Earl Riener, longtime member of the Wellington Winds, passed away in October. The Winds paid tribute to Earl at the 2009 November concerts, both in music and in sock attire (Earl’s habit of wearing non-matching coloured socks). Below is the text from a tribute article from the 2010 January/February issue of The Music Times.
Beloved member of the KW musical community passes away
By Michael Purves-Smith
Earl Riener passed away, after a lengthy struggle with cancer, on October 21, 2009. He was in his 83rd year. For almost all of those years he was active as a musician, especially on the instrument that he loved so dearly, the flute. He had a memorable passion for music, for the flute, and for performance.
They were are part of his very being, and just a few weeks before he passed away he was still playing duets with his friend Anna Hemmendinger. That is appropriate because working with Earl was always a matter of
working with a friend. No one was better at making his fellow musicians feel valued, and no one had more skill at making the pleasure of performance the centre of any musical event in which he took part. He will be missed for his warmth, generosity, and truly astonishing sense of humour. He was, in short, the best of musical partners. Earl was a superb flute player with a beautiful, robust, singing sound which resonated through our community with the KW symphony for 45 years, with the orchestra at the Stratford Festival for
20 years and latterly with the Wellington Winds. He was also a noted conductor, especially of yearly musicals in Listowel Ontario. In the years before the KW symphony became professional, he was also active as a conductor of chamber orchestras that he organized to fill the need for a higher level of music making in the region. He was also a fine singer, sometimes professional, with a ringing tenor voice that
remained vigorous throughout his life and so during the last three years of his life he gave a number of memorable performances as a narrator and poetry reader.

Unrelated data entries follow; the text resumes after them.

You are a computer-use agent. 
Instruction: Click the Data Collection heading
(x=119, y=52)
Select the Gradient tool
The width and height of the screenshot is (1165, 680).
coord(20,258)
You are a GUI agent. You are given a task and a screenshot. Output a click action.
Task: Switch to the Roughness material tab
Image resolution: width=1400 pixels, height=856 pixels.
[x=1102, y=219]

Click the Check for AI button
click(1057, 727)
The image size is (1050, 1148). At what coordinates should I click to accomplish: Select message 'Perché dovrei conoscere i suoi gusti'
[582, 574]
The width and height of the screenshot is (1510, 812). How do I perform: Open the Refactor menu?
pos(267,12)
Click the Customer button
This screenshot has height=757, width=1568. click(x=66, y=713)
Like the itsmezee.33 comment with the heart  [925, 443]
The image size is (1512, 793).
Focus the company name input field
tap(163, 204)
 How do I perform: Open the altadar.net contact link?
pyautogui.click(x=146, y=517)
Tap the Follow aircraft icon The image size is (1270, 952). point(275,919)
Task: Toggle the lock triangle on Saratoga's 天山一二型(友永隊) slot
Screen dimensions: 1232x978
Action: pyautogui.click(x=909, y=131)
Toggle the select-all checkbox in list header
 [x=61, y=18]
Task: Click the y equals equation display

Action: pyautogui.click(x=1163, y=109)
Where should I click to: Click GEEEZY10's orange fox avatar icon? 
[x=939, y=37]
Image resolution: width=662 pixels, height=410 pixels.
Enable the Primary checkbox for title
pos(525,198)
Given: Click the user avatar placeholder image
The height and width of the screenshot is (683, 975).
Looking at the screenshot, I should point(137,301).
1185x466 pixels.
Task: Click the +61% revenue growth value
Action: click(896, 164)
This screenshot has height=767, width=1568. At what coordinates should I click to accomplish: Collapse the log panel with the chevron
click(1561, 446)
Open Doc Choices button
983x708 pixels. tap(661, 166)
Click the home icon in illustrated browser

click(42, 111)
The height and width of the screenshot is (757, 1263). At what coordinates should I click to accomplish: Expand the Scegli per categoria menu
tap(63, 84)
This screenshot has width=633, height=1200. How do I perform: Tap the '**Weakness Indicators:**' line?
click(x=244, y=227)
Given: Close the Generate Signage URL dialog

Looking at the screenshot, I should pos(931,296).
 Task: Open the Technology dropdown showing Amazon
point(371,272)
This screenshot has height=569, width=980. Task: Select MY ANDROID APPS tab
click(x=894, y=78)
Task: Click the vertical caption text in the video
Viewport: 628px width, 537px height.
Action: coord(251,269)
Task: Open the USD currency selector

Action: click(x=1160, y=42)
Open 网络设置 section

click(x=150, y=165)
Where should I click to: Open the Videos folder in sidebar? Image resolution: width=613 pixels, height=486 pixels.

Earl got his performing start under Charles Theile in the Waterloo Band. Not long thereafter he was posted to wartime duty as a member of a permanent forces band stationed in the Maritimes, where his quickness at learning other instruments led him to be called upon to play not only the flute, but the saxophone and the oboe as well. After the war he returned to KW to make his career in music. While in order to raise a family of three, he and his wife Joyce, also a professional musician, needed to supplement their income with a
laundry business, his dedication to music never faltered.
He was always a kind mentor of students and professional colleagues alike. Tom Kay spoke of how helpful Earl had been to him as a young musician in his first long term engagement. Earl also taught flute throughout his career and had a number of students who have subsequently made careers as flautists. In addition, Earl and Joyce always made their home available to help members of the musical community,
many of whom stayed with them for extended periods while they fulfilled their contracts at the Stratford Festival. Their home was always available for a rehearsal or a musical celebration.
We musicians will miss Earl’s musical intelligence and unfailing generosity. There was never an unkind word, or thoughtless criticism. You were a wise model for us all. You meant so much to so many.